**任务目标 1:**
根据双极膜电渗析一文，中间槽液中Na2SO4的质量分数是多少？
**任务目标 2:**
接着双极膜电渗析一文的最后一句，往下续写。

**给定文本:**
>>>

2.1 双极膜电渗析技术在酸碱再生过程中的应用
硫酸钠的再生过程是以纯化了的结晶态硫酸钠作三隔室电渗析池中的原料盐,经过双极膜作用,可将其转化为碱(NaOH)和酸(H2SO4、HCl)[91,92]。图1展示了硫酸钠制酸和碱的一个作用示意图,如图所示:在该过程中水可用于生成清洁的碱溶液,该溶液可以重新被利用,而中间槽液(含质量分数15%~20%的Na2SO4和质量分数为6%~8%的H2SO4)循环流过右酸室来收集生成的酸,这样大量酸(H2SO4)的迁移进入强化了中间槽的酸度[93],也较少了整个工艺的耗水量,并能将电流效率保持在较高的水平[94]。

<<<

**数据行:**
>>>

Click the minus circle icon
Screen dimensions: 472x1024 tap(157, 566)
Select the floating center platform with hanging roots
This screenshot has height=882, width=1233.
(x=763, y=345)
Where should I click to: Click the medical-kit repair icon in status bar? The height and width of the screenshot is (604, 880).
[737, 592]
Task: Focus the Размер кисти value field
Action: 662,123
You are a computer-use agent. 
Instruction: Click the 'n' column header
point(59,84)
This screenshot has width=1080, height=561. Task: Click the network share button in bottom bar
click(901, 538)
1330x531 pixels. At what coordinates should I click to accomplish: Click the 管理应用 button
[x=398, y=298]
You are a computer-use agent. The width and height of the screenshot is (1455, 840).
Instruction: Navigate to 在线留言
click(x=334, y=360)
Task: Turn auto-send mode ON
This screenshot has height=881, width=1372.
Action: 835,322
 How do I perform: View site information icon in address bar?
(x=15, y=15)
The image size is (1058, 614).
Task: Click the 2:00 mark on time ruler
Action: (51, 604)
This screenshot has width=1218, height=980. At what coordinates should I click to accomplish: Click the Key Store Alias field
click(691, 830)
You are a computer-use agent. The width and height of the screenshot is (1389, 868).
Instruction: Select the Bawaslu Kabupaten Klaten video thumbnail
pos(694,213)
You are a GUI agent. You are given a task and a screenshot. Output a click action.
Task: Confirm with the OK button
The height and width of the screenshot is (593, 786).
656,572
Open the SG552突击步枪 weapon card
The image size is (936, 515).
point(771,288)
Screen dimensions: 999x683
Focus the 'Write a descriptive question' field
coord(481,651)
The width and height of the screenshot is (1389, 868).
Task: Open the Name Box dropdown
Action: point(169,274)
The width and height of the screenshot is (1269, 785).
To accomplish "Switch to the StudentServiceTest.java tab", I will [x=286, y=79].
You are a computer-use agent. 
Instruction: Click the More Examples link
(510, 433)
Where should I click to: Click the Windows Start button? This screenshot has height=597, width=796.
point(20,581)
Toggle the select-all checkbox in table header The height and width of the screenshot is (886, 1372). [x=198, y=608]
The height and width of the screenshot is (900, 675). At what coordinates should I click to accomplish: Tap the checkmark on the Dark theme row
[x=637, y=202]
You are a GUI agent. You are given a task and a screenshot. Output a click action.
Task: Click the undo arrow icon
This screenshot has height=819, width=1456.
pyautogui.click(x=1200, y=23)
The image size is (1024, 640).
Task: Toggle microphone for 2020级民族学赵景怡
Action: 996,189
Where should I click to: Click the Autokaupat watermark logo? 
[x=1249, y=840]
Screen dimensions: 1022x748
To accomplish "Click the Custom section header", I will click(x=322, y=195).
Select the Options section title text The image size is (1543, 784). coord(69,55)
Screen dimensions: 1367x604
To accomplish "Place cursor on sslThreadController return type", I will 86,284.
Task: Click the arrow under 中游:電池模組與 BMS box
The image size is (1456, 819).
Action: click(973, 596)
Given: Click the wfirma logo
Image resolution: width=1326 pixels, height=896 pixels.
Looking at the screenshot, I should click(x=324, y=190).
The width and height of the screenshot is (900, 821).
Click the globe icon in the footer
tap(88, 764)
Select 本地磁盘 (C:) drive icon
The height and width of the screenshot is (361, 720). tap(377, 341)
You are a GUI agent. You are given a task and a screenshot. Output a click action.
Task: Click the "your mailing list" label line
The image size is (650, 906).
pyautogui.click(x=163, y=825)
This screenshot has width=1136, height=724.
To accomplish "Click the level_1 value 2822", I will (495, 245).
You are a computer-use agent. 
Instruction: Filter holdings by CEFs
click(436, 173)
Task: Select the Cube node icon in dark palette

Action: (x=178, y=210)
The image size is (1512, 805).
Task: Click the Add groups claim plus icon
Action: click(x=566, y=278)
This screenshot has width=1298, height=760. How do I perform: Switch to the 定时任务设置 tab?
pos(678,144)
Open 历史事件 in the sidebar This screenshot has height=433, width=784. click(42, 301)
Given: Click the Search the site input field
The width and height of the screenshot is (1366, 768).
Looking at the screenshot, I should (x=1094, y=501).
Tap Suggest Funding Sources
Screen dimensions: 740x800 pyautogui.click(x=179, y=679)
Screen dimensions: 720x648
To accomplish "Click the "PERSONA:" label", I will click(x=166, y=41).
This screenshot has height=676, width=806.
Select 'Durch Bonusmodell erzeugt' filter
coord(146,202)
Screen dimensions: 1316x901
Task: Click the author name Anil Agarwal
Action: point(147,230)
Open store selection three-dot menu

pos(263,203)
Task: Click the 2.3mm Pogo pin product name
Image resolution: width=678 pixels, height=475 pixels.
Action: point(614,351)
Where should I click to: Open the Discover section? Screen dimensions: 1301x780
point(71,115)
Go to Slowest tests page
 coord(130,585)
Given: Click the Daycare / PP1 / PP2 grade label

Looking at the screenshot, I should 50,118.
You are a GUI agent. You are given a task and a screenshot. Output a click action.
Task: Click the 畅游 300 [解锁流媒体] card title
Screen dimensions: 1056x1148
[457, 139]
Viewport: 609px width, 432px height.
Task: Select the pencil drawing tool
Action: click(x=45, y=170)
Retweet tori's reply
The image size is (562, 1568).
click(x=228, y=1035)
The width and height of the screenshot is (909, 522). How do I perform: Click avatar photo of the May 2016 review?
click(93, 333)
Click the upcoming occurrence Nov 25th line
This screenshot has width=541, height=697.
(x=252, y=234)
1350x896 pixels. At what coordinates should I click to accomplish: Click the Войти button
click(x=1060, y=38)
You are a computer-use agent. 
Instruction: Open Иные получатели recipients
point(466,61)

<<<

**练习结果 1:**
15%~20%。

**练习结果 2:**
图1硫酸钠制酸和碱
Fig.1 Sodium sulfate to make acids and bases
2.2 双极膜技术在有机酸碱生产中的应用
徐铜文[95]等人研究了双极膜电渗析技术在柠檬酸生产工艺中的影响机制,并考察了不同浓度的柠檬酸钠对整个工艺过程、综合能耗、电流效率等指标的影响,得出双极膜电渗析生产柠檬酸浓度最佳时的柠檬酸钠浓度在0.5~1.0 M左右。该实验同时对A-C-BP-A-C(构型I)、C-BP-C(构型 II)和BP-A-C-BP(构型III)三种不同的膜堆混合结构对生产柠檬酸的浓度进行了比较(如图2所示)。考察膜堆的电压、电流效率和能耗大小等因素,这三种膜堆结构对柠檬酸产生量的影响顺序为:构型II<构型I<构型III。三个种不同膜堆构型的双极膜两端的电势差影响的大小顺序为:构型 II>构型I≈构型III。构型II是这三种构型中最合适的构型,而构型III是最不经济的构型[96]。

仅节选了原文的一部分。